We can’t let the coronavirus lead to a 9/11-style erosion of civil liberties
Samuel Miller McDonald
We must reject such authoritarian measures wholly, no matter who says they’re ‘necessary’
As a millennial, much of my adulthood has been punctuated by severe national emergencies. The first my generation experienced was the terrorist attack on September 11, 2001. We all watched in horror as the months-long media spectacle replayed footage of the towers swallowing airplanes and crumbling into fire and dust. The moment of national solidarity and everyday heroism was brief.

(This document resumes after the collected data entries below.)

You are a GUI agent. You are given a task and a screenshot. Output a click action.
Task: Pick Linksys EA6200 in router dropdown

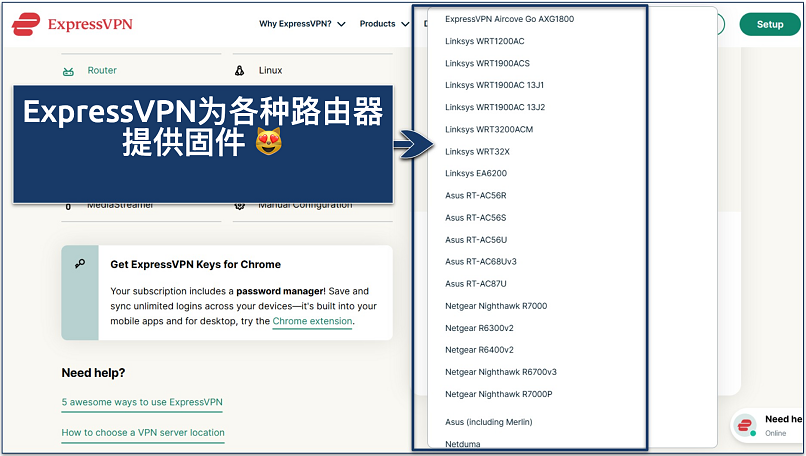(x=477, y=173)
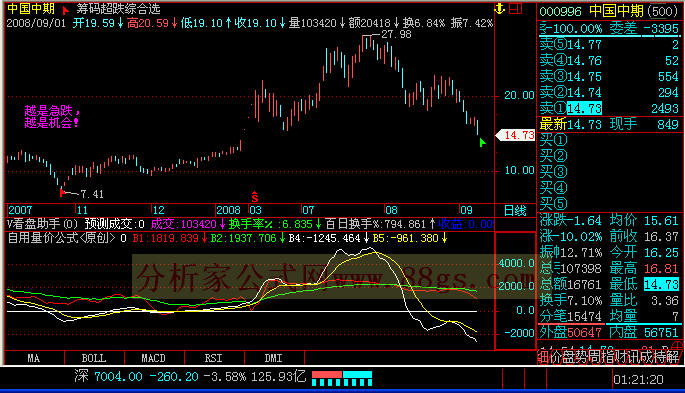Select the DMI indicator tab

(x=273, y=359)
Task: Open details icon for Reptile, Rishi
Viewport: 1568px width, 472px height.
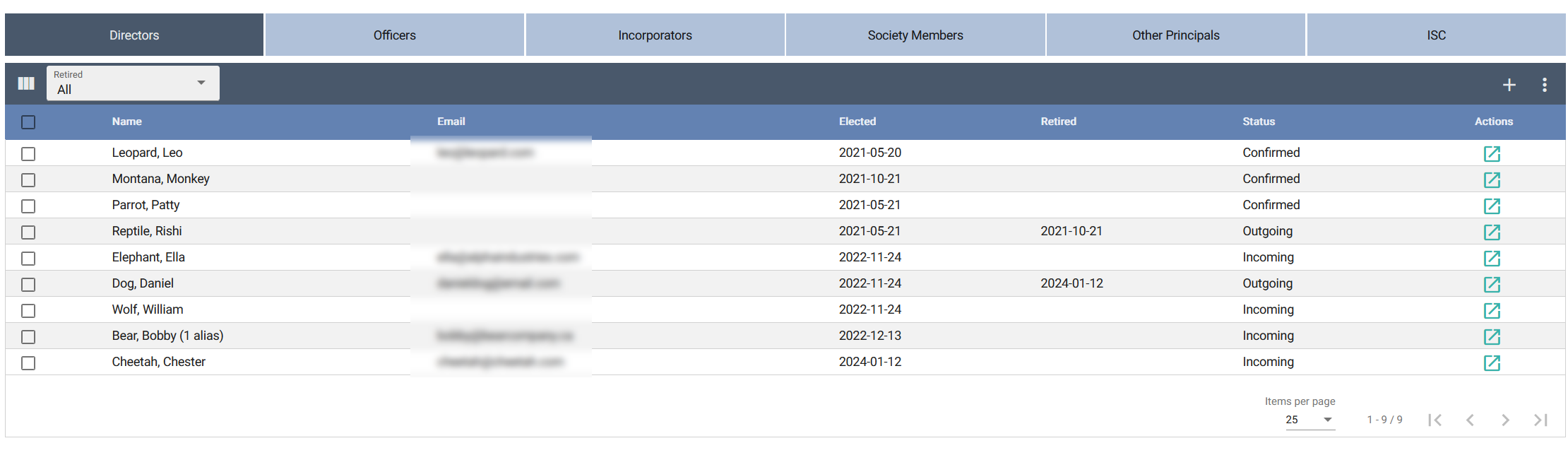Action: click(x=1491, y=232)
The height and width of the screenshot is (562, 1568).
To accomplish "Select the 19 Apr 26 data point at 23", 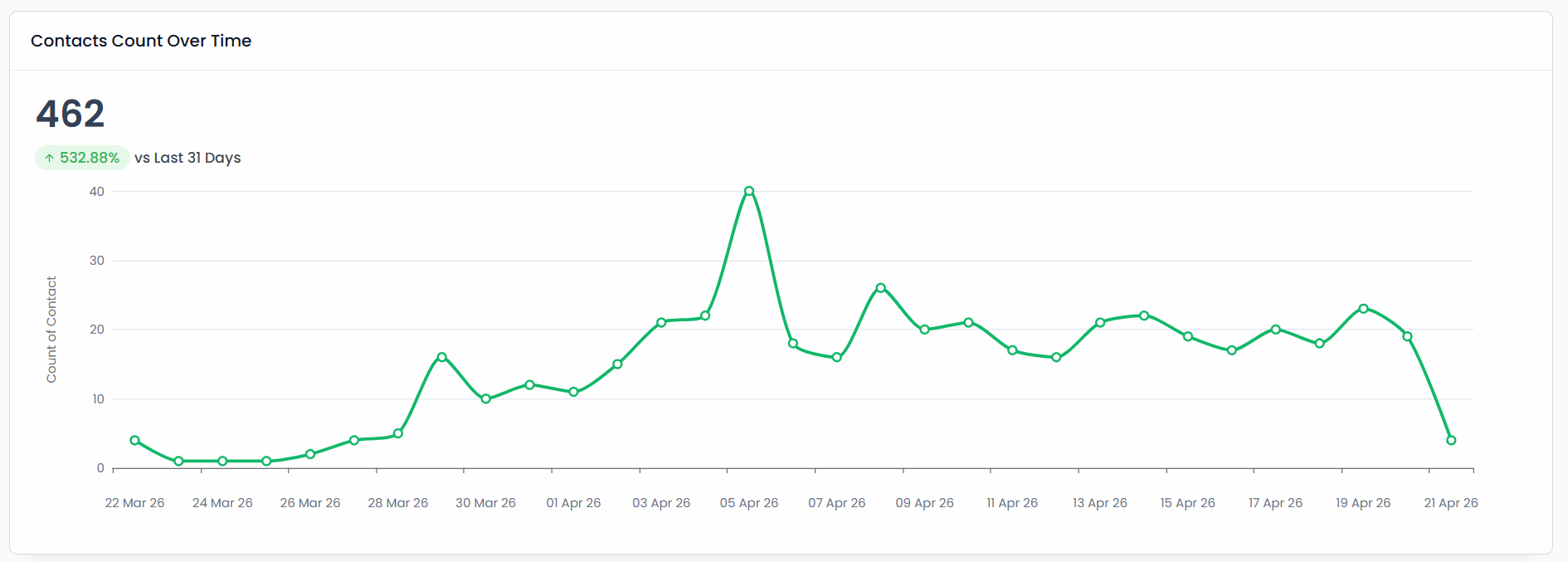I will coord(1363,309).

The government quickly responded by attempting to achieve two things: one, expanding executive power, and two, transferring public wealth into private corporations. The Bush administration achieved the first by passing the Patriot Act, which built the foundation for what is probably the world’s most expansive surveillance state, but also by setting legal precedents that violated basic constitutional rights and by creating the Department for Homeland Security, with its aggressive constituent agencies like Immigration and Customs Enforcement (Ice) and Customs and Border Protection (CBP). The second goal was achieved with the “war on terror”, which involved unilateral occupations of Afghanistan and Iraq, and subsequent military forays into many African countries. In Iraq, private security, logistics and reconstruction contractors swallowed up $138bn alone. Since 2001, $5.9tn in taxpayer dollars have gone toward wars (not to mention resulted in hundreds of thousands of deaths and a foreign policy blackhole that still haunts the Middle East). Neither of these goals addressed the root cause of the crisis, and arguably exacerbated the conditions that led to 9/11.